EXTRACTED MATERIAL -
....................
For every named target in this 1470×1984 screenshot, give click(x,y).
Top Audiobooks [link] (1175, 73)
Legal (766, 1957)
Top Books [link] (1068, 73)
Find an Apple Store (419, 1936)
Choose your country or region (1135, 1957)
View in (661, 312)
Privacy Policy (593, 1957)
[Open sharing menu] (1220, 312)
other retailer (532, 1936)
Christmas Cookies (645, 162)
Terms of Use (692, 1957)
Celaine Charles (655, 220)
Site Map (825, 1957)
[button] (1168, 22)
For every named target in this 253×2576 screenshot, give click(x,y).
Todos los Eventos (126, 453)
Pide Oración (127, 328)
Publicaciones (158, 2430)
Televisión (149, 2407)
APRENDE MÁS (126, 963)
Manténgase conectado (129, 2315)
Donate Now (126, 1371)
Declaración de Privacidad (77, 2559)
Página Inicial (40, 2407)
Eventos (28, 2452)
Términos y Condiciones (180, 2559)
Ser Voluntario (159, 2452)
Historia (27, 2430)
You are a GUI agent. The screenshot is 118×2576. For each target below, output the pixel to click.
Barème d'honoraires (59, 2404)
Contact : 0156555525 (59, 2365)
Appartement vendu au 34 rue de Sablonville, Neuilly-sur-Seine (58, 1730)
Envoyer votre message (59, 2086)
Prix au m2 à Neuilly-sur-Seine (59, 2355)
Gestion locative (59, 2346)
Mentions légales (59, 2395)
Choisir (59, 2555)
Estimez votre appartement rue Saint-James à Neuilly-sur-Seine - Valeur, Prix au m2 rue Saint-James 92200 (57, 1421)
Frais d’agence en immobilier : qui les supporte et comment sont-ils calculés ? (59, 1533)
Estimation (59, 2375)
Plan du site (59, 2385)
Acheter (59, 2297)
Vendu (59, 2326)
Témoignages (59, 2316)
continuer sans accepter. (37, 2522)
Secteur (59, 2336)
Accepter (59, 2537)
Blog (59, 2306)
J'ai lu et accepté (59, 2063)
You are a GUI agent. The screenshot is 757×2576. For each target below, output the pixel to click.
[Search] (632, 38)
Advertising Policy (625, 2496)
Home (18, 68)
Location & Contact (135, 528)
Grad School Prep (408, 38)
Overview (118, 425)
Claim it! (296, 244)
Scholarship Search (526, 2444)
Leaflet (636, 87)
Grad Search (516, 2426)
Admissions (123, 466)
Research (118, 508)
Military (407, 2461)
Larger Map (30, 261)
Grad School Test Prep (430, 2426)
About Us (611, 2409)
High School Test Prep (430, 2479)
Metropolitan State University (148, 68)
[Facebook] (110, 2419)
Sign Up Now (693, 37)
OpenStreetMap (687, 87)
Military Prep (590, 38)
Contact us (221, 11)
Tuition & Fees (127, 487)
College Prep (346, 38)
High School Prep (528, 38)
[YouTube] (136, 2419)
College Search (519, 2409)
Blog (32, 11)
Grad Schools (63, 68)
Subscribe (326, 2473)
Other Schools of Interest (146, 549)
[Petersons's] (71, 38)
....................
WHAT THE TASK REQUIRES - Write out exactly the lines of the entries above that run from the line containing "Blog (32, 11)" through the last line, including both.

WRITTEN SOLUTION -
Blog (32, 11)
Grad Schools (63, 68)
Subscribe (326, 2473)
Other Schools of Interest (146, 549)
[Petersons's] (71, 38)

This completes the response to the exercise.